_Exercise instructions_. Using the listing below, set down exactly the lines starting at the line that contains "Kontakt (1176, 84)" and ending at the line that contains "Pfaff Suomi (77, 340)", both included, and no others.
--- START ---
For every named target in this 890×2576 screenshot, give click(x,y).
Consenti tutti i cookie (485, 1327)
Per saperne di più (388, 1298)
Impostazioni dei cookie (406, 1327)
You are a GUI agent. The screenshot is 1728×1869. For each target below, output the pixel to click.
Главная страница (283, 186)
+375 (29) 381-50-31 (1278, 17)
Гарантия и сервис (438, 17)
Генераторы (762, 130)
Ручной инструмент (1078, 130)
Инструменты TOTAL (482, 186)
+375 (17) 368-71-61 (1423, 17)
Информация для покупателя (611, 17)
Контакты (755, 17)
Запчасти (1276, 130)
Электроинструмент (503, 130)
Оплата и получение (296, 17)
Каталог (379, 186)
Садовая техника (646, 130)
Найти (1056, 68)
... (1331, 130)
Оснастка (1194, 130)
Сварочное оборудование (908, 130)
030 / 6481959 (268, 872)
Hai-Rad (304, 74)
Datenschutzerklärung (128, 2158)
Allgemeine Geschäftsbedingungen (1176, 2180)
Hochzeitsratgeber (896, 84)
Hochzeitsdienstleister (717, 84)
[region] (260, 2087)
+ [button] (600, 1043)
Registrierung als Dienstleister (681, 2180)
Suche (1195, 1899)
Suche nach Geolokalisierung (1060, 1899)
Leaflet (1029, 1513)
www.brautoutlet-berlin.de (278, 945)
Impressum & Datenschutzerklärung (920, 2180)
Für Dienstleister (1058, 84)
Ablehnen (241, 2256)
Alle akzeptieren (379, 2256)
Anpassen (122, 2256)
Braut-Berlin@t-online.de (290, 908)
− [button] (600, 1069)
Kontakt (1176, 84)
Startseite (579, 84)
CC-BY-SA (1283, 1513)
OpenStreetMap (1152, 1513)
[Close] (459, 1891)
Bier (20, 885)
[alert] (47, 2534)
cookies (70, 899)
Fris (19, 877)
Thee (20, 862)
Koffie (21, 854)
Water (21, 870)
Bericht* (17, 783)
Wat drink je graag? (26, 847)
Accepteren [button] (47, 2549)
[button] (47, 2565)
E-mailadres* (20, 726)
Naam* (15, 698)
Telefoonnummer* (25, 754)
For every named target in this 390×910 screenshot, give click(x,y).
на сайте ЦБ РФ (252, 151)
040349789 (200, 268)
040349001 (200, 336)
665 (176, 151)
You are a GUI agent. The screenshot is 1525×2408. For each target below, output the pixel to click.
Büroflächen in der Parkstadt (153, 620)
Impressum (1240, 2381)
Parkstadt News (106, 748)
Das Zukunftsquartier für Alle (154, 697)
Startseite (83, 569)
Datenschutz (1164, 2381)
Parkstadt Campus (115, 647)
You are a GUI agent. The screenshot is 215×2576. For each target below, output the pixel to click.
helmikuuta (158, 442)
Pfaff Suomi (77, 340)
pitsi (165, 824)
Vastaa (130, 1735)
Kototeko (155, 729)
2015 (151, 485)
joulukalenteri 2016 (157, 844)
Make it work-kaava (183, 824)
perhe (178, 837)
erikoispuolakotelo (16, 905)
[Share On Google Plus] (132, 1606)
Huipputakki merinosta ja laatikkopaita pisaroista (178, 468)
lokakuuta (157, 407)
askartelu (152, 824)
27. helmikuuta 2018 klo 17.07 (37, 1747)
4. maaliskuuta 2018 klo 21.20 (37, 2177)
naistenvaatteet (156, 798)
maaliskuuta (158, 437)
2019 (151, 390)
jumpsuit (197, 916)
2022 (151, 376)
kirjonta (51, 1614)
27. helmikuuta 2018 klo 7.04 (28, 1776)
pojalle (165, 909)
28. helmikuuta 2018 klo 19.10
--- END ---
_Task answer_.
Kontakt (1176, 84)
Startseite (579, 84)
CC-BY-SA (1283, 1513)
OpenStreetMap (1152, 1513)
[Close] (459, 1891)
Bier (20, 885)
[alert] (47, 2534)
cookies (70, 899)
Fris (19, 877)
Thee (20, 862)
Koffie (21, 854)
Water (21, 870)
Bericht* (17, 783)
Wat drink je graag? (26, 847)
Accepteren [button] (47, 2549)
[button] (47, 2565)
E-mailadres* (20, 726)
Naam* (15, 698)
Telefoonnummer* (25, 754)
For every named target in this 390×910 screenshot, give click(x,y).
на сайте ЦБ РФ (252, 151)
040349789 (200, 268)
040349001 (200, 336)
665 (176, 151)
You are a GUI agent. The screenshot is 1525×2408. For each target below, output the pixel to click.
Büroflächen in der Parkstadt (153, 620)
Impressum (1240, 2381)
Parkstadt News (106, 748)
Das Zukunftsquartier für Alle (154, 697)
Startseite (83, 569)
Datenschutz (1164, 2381)
Parkstadt Campus (115, 647)
You are a GUI agent. The screenshot is 215×2576. For each target below, output the pixel to click.
helmikuuta (158, 442)
Pfaff Suomi (77, 340)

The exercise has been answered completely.